LaLiga TV a continué les retransmissions jusqu’en 2023 de manière partielle, malgré la réticence de ces clubs à les laisser entrer dans leurs installations. Gol Télévision a cessé ses émissions ouvertes en 2022, ne pouvant garantir la retransmission de l’ensemble de la compétition et des tournois plus attractifs comme la Coupe d’Espagne. Teledeporte a interrompu ses émissions de matchs de Ligue fin 2021 en raison des plaintes déposées, ne les reprenant qu’en 2023, une fois le contrat de la LNFS avec LaLiga expiré.
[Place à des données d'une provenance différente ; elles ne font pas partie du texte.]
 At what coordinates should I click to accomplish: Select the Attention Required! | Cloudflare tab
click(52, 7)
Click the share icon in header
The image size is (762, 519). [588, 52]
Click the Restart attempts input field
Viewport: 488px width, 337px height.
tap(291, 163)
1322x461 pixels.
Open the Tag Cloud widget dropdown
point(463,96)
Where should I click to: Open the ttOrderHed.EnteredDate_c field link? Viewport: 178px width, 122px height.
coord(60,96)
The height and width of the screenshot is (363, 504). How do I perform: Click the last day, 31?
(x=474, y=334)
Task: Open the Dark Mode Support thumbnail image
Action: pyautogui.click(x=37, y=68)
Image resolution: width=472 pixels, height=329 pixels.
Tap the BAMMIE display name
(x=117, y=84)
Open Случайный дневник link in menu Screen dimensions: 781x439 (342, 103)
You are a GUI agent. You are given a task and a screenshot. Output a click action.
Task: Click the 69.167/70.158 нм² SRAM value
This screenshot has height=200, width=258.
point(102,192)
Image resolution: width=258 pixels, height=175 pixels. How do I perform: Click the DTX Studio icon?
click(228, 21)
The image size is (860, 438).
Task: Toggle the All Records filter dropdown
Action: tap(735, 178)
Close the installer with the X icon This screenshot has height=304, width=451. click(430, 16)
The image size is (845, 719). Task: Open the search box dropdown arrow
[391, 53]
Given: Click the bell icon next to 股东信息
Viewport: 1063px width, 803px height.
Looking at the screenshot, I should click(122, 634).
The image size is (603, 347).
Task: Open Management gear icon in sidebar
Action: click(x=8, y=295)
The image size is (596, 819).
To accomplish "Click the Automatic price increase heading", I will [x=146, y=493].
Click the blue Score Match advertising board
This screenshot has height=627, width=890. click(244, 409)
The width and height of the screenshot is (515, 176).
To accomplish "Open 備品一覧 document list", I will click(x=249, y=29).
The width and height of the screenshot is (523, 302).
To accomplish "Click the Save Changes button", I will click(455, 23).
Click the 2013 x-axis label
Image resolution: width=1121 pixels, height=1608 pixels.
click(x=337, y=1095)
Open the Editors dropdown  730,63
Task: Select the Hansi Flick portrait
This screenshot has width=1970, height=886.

Cette déconnexion a un coût très élevé. À l’approche du cinquième anniversaire de la RFEF à la tête des compétitions, après 29 ans de gestion par la LNFS, on constate un passage d’audiences cumulées de 766 000 spectateurs (5,3 % de part d’audience maximum) lors du cinquième match de la finale, le 19 juin 2018, entre Movistar Inter et le Barça, à une moyenne de 86 000 et 1,1 % lors de la lutte pour le titre de Ligue entre Jimbee Cartagena et ElPozo Murcia Costa Cálida en juin dernier. Pour anecdote, le propriétaire de l’équipe hamonier, Tomás Fuertes, préfère écouter les matchs sur Onda Regional de Murcia lorsqu’il voyage, plutôt que de les regarder sur FEF TV.

Carlos Ortiz est convaincu que « tant qu’il n’y a pas de stabilité, que ce soit dans la Ligue ou à la Fédération, nous ne grandirons pas et nous n’aurons pas de bonnes audiences. Il est vrai que la demande a changé et tout le monde veut voir des contenus à la demande, comme sur Netflix ou HBO, plutôt que de regarder des chaînes traditionnelles. Les gens qui regardent le futsal sont ceux qui aiment vraiment le futsal et le suivent depuis longtemps, mais nous n’avons pas de nouveaux suiveurs, et cela doit changer. Il faut attirer un nouveau public, sinon il sera impossible d’envisager une amélioration des audiences et la stabilité.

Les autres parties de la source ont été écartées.